> **YOUR INSTRUCTIONS**
Repeat the lines from the one containing "Плазменная резка CUT (527, 226)" through the end of the listing exactly, both ends included. Do not carry over any pictures.

++++++++++++++++++++

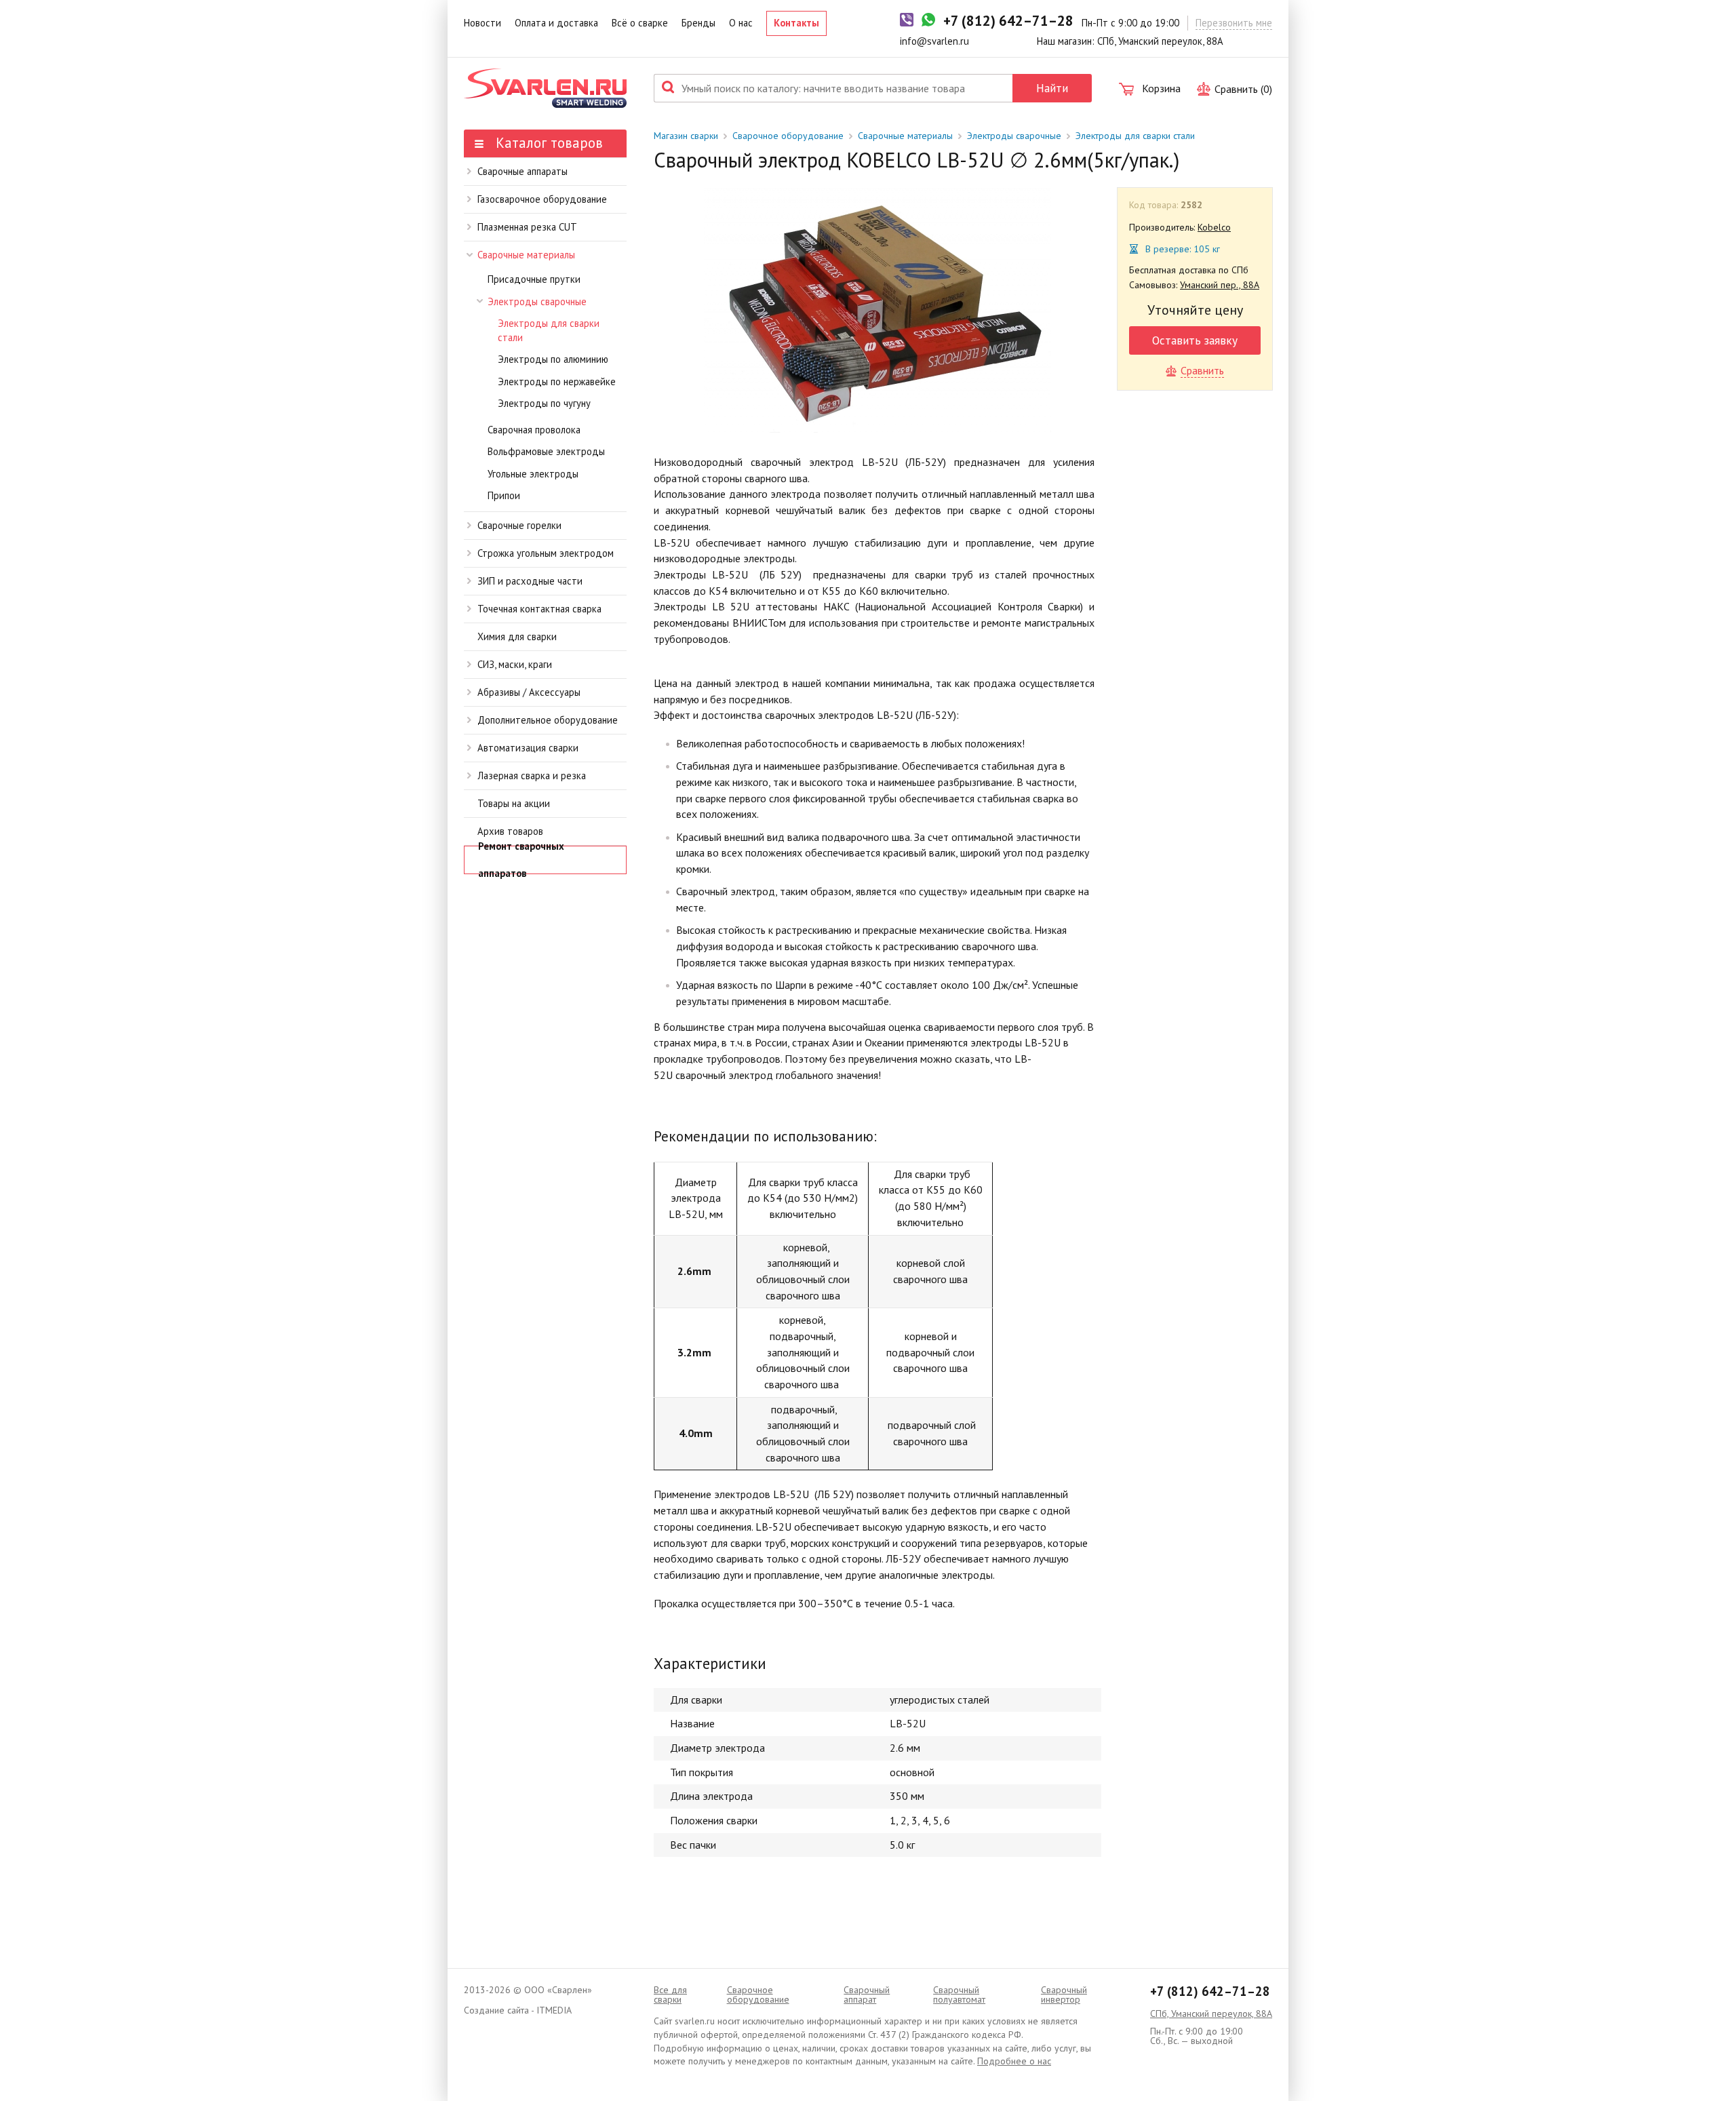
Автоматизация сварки (527, 747)
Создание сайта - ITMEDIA (518, 2010)
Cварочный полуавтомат (959, 1994)
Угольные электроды (533, 473)
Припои (504, 495)
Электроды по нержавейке (557, 381)
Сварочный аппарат (867, 1994)
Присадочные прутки (534, 279)
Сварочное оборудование (788, 136)
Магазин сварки (686, 136)
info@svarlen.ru (934, 41)
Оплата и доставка (556, 22)
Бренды (698, 22)
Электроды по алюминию (553, 359)
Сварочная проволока (534, 429)
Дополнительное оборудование (547, 719)
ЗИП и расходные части (530, 580)
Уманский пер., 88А (1219, 285)
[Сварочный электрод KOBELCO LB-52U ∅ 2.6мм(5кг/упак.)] (877, 310)
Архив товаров (510, 831)
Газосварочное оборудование (542, 199)
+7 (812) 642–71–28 (1210, 1991)
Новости (482, 22)
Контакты (796, 22)
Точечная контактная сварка (539, 608)
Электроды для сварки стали (548, 330)
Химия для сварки (517, 636)
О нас (741, 22)
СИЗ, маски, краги (514, 664)
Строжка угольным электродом (545, 553)
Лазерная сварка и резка (531, 775)
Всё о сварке (640, 22)
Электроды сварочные (537, 301)
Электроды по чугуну (544, 403)
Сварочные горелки (519, 525)
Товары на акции (513, 803)
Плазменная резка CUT (527, 226)
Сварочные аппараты (522, 171)
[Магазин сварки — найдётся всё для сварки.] (545, 88)
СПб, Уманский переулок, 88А (1211, 2013)
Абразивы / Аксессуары (528, 692)
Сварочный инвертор (1064, 1994)
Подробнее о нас (1014, 2061)
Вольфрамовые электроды (546, 451)
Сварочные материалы (526, 254)
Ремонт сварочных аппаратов (521, 860)
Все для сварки (670, 1994)
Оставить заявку (1195, 340)
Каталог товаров (547, 143)
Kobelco (1214, 227)
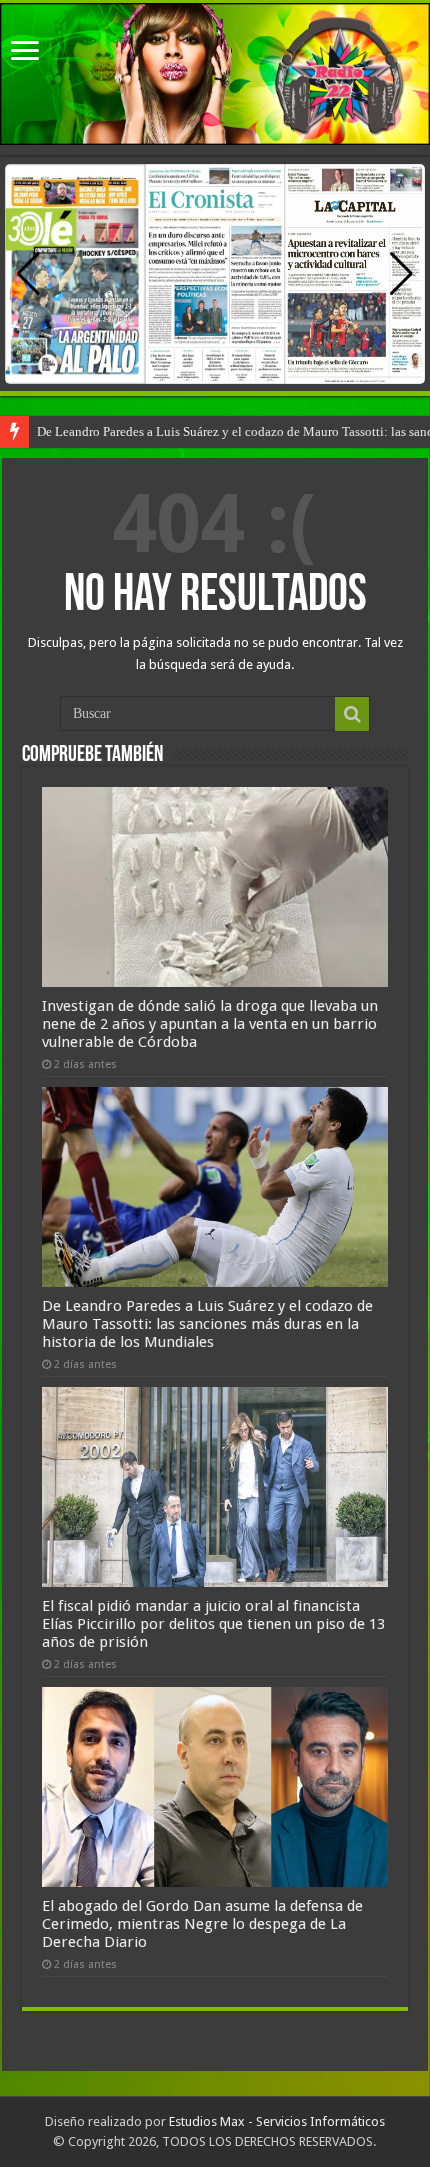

++++++++++++++++++++

> **TASK SOLUTION**
Плазменная резка CUT (527, 226)
Сварочные аппараты (522, 171)
[Магазин сварки — найдётся всё для сварки.] (545, 88)
СПб, Уманский переулок, 88А (1211, 2013)
Абразивы / Аксессуары (528, 692)
Сварочный инвертор (1064, 1994)
Подробнее о нас (1014, 2061)
Вольфрамовые электроды (546, 451)
Сварочные материалы (526, 254)
Ремонт сварочных аппаратов (521, 860)
Все для сварки (670, 1994)
Оставить заявку (1195, 340)
Каталог товаров (547, 143)
Kobelco (1214, 227)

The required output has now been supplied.